Do you prefer to crack eggs on a flat surface? If done correctly, you just need one assertive whack on the countertop, using a thumb make an indentation at the crack, then pull the shell apart with both hands. Sounds easy enough but, if you don’t get a solid crack and when you try to pull the shell apart, you will encounter the same issues as when cracking the egg on the edge of the bowl.
So what to do? It seems the secret is not necessarily which method you use to crack the egg, but where you crack the egg. It sounds cruel, but hit it where it is weakest. You need to apply the right amount of force to the “egg equator,” or the center of the egg, to get a good, clean break. If you are interested in science, this article regarding a study out of MIT goes into depth about rigidity and determining how much force an object can withstand before it cracks. If you simply want to whip up an omelet without getting shells in the bowl, use your favorite method to crack the egg, but be mindful of these things.
If you crack on a surface, hold the egg lightly and give it a swift rap on the countertop. Too timid a rap, and you will have to hit it again. Too hard of a rap, and you crush the shell.

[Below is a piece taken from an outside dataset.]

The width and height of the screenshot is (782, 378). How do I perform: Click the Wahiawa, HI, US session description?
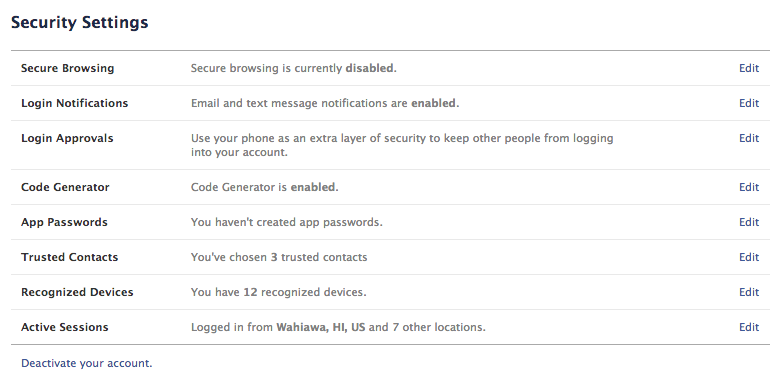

If you use a bowl, choose one with a thin edge, such as a stainless steel mixing bowl. If you try to crack an egg on a wide rimmed ceramic bowl, you are likely to just crush the eggshell instead of cracking it. My favorite method for cracking eggs, regardless of how many eggs are called for in the recipe (and especially if I am separating the yolks from the whites), is to crack one egg into a small thin-edged bowl, add it to the mixing bowl, then crack another, repeating the process. If the yolk breaks or I get shell bits in the bowl, I have lost only one egg, not all.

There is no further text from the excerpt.